Peameal Bacon and Onion Chutney Crostini
ingredients
- 6 slices peameal bacon (cut each slice into 3 pieces)
- 9 tablespoons mayonnaise
- 3 tablespoons dijon mustard
- 1 baguette (sliced and toasted)
- 9 tablespoons onion chutney
directions
- Fry the peameal bacon until cooked and set aside.
- Mix the mayo and mustard.
- Spread some of the mayo-mustard mixture on a slice of baguette, top with a piece of peameal bacon followed by some onion chutney.
That picture is beautiful! I wish I could recreate recipes that I tried somewhere just from my own mind.
yummy looking, i should really try this one! oh, by the way, you are famous in my area for your stuffed portabella mushrooms :)))
geeez kevin that is a work of art. love your talent buddy!
You think it disappeared too quickly do you? Well, hand me a plate, I'll show you disappear quickly.
Ooo Baby! Yum!!!
The crostini looks delicious but not quite sure what peameal bacon is??
Love the picture! Love the crostini too!
Peameal bacon is new. Never heard of it. The final app looks like a quick eat. So quick, you wouldn't see them all disappear.
This looks so delicious! No wonder it disappeared quickly 🙂
this looks so delicious…love the whole onion chutney thing!!!
What a great appetizer (or dinner…depending on much self control you have lol)! I bet it would be great with some cheese as well…brie maybe?
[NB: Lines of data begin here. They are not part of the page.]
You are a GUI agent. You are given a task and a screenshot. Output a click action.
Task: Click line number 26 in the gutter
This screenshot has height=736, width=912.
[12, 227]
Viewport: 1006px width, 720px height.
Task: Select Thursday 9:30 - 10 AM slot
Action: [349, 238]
Dear Kevin I whish you a very happy new year , I love your recipe, gloria
A scrumptioud combo!
Cheers,
Rosa
The onion chutney sounds great.
Trissa & The Duo Dishes: peameal bacon is a brined back bacon that is rolled in peameal or cornmeal.
Mmm, bacon chutney. Mmm, bacon. Bet this is so awesome on pork.
Happy New Year, Kevin! I've been out of the country and haven't had a chance to stop by, but I can see you've been busy cooking. This looks delicious, as always! You're the master.
Jeeze Kev, that plate looks fantastic! I can almost taste the tang of the mayo and the slight saltiness of the bacon.
Did you cure the bacon yourself and if so, what cut of pork did you use? I've been wanting to cure a pork lork bacon style.
Kevin, this is a terrific appetizer. I love your Onion Chutney recipe, too. Many thanks…
these look delicious! i'm so glad i found your blog.. when i saw the title i was like, "oh goodness, is this person a secret chef??" hehe.
i have a closet sized kitchen too!
I have been reading your blog for a long time and want to let you know I think your meals look absolutely fabulous. You obviously put a lot of time and money into making them.
My idea of the perfect appetizer – yum!
Chris: Not I did not cure the bacon. Curing bacon is on my to do list though!